December 1 marks World AIDS Day each year and is an opportunity for people worldwide to unite in the fight against HIV, show their support for people living with HIV, and to commemorate those who have died.
World Aids Day was the first ever global health day, held for the first time in 1988.
This year, the theme of this day of awareness, “Think Positive: Rethink HIV,” is meant to challenge people to rethink outdated stereotypes, challenge myths and be positive about HIV, with our campaign. AIDS, which stands for Acquired Immunodeficiency Syndrome, is the last step for the HIV (Human Immunodeficiency Virus) infection. In the United States, an estimated one million are living with AIDS and 1 in 6 are unaware of their infection. And from a global standpoint, the World Health Organization (WHO) estimates that a whopping 35 million people are living with AIDS.

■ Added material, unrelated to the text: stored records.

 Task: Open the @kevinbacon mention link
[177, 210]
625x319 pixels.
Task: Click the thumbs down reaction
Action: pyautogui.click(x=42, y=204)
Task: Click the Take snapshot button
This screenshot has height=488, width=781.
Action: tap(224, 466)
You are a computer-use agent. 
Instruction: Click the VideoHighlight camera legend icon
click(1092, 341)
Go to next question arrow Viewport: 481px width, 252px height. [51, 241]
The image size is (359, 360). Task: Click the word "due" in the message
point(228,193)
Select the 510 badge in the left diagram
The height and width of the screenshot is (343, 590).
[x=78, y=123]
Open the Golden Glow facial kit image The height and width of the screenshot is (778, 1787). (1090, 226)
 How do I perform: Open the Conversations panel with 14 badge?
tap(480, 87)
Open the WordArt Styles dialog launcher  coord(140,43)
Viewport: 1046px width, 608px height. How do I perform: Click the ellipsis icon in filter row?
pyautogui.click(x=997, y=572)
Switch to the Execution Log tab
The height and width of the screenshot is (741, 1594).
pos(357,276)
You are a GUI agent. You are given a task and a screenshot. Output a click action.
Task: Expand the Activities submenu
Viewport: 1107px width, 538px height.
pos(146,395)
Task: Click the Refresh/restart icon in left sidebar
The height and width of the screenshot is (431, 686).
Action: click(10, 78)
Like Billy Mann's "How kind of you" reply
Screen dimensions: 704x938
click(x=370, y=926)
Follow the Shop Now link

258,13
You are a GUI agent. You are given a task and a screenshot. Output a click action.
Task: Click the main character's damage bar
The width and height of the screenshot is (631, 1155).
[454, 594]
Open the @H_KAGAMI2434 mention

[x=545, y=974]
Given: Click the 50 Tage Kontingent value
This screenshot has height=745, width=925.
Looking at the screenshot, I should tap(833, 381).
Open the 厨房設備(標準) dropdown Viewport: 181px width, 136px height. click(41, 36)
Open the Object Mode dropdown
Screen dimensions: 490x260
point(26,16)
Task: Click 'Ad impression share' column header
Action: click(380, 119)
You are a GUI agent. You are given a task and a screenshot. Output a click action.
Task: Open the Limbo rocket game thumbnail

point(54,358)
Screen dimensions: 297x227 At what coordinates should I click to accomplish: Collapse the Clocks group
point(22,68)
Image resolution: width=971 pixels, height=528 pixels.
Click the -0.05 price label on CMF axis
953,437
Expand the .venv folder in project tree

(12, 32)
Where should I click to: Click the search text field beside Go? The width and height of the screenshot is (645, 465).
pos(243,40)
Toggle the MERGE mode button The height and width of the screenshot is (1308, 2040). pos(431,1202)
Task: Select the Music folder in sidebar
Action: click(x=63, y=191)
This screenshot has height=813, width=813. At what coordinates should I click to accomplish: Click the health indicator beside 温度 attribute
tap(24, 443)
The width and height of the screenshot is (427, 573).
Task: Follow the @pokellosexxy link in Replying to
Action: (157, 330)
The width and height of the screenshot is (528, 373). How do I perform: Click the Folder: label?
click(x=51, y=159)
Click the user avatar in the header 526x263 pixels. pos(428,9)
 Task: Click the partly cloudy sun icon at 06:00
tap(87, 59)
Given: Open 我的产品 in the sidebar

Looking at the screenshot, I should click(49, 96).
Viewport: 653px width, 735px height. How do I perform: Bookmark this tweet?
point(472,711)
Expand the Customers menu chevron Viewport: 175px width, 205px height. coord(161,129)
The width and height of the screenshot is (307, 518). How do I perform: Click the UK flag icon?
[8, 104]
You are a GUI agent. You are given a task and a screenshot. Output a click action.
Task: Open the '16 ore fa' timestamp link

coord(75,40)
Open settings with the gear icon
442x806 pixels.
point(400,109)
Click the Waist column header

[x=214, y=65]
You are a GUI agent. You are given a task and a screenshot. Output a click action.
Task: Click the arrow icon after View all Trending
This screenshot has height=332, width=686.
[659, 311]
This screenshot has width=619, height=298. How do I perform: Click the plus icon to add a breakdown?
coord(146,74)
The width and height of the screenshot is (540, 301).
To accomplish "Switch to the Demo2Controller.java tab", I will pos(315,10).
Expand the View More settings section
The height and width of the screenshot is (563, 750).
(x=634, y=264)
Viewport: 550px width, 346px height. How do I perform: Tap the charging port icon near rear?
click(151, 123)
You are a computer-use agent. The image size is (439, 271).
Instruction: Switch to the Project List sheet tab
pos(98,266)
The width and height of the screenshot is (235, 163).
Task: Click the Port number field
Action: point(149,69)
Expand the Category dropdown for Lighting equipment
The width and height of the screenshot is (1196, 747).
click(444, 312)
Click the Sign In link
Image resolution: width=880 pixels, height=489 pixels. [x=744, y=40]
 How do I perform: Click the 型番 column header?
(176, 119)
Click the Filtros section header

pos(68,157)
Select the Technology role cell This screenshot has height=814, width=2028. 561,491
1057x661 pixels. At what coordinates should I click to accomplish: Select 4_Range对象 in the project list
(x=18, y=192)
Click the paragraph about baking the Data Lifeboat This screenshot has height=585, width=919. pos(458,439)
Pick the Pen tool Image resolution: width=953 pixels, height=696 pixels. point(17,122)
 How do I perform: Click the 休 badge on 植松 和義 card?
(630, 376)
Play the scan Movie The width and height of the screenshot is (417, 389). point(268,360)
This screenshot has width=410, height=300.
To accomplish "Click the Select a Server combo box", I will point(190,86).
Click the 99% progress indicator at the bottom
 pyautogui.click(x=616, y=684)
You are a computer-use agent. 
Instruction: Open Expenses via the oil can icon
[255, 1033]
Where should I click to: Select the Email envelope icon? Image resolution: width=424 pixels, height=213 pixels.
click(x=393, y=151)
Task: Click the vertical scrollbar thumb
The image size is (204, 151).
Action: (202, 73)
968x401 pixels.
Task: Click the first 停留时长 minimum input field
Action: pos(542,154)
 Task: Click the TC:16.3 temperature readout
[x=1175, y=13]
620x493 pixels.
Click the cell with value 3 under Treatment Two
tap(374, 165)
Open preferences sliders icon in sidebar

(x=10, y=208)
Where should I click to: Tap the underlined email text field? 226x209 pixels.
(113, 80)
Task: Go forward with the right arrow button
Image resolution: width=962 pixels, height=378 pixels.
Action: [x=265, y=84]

According to the World Health Organization, fear of stigma is the main reason why people are reluctant to get tested, disclose their HIV status, and take antiretroviral drugs. Another study found that participants who reported high levels of stigma were more than four times likely to report poor access to care – which contributes to the epidemic. Despite the virus only being identified in 1984, more than 35 million people have died of HIV or Aids, making it one of the most destructive and deadly pandemics in global history.
HIV and AIDS affect African Americans more than any other racial/ethnic group in the United States. However, prevention efforts have helped to maintain stability in the annual number of new HIV infections among African Americans. The statistics still show that about 1 in 16 African American men and 1 in 32 African American women will be diagnosed with HIV in his or her lifetime.